Curzon Street HS2 showpiece for Birmingham terminal
Birmingham’s historic Curzon Street Station will be integrated into the city’s new HS2 terminus. A deal has been struck to save the world’s oldest surviving monumental railway architecture. The building will be preserved and incorporated into the new HS2 Curzon Street Terminus. Building work is already well underway to transform the derelict site into a showpiece for the project, and help with the city’s economic regeneration. The entire project, a high-speed line between London and Birmingham, is budgeted at over 100 billion pounds (110 billion euros).
HS2 has received the go-ahead from Birmingham City Council to work on the early nineteenth-century Curzon Street station. The administration’s leader, Councillor Ian Ward, said it was an important milestone in the city-centre transformation. “This amazing old building and the new Curzon Street Station will be one of the real show pieces of the entire HS2 network.”
Historic agreement for historic building
The agreement with Birmingham City Council, who own the Curzon Street building, enables a long-term lease by HS2. The building, which has the highest ‘Grade One’ historical protection, has been integrated into HS2’s plans, which provide for an enhanced setting to reflect the history of the old station, as well as the adjacent Grade II listed Woodman public house. The public space surrounding the station will feature the historic track alignments of the former goods yard, and the gardens and concourse have also been designed to complement the architecture of the building. Elsewhere, HS2 is promoting its environmental credentials with a massive tree-planting programme. This winter, the company’s specialist ecology teams intend to take trees planted to over 300,000 across this phase of the route, taking the total number of trees planted between London and the Midlands to over 730,000.

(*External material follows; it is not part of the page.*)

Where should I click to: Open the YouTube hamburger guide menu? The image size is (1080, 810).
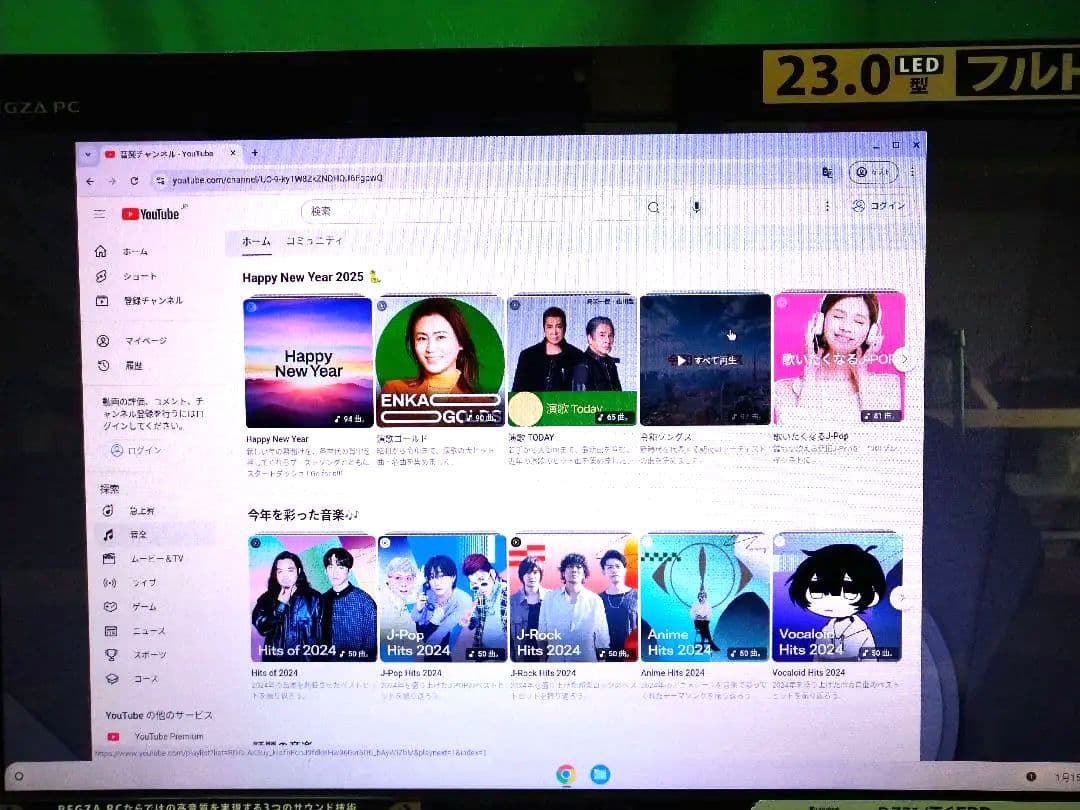coord(99,214)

In the three months from last September, HS2 Ltd claimed to have created around 500 new directly employed jobs, aimed that new entrants, career changers and job seekers. Those roles were in addition to over 20,000 jobs that HS2’s main works construction partners and station contractors announced they would be creating over the decade long project to deliver the London – Birmingham section of the railway.
Columns for Curzon Street
Birmingham, which is among the busiest cities in Europe, will benefit from HS2’s commitment to rail freight. Aggregates in and spoil out will go by rail, while construction materials will also be among the planned 15,000 freight train movements in support of the project.
The 1838 Curzon Street facade, designed by the notable architect Philip Hardwick, saw service for a relatively short time as a passenger terminal, but survived as a working goods station until the last day of 1965. Having suffered extensive damage during the 1943 Birmingham Blitz, and surviving two applications for its demolition in the 1970s, it is now listed on the ‘Heritage at Risk Register’ maintained by Historic England. The repurposing of the building will see this status change for the first time in over a decade. Future plans include an HS2 visitors centre.
Curzon Street’s preservation and rehabilitation is in stark contrast to the fate of the even more famous Euston Arch in London. The doric columns were unceremoniously dismantled and dumped in a redundant dock when Euston Station, soon to be the London terminus of HS2, was last redeveloped. The station re-opened in 1968, just as the last tracks were lifted at Curzon Street. Historic High Speed 2 has come full circle.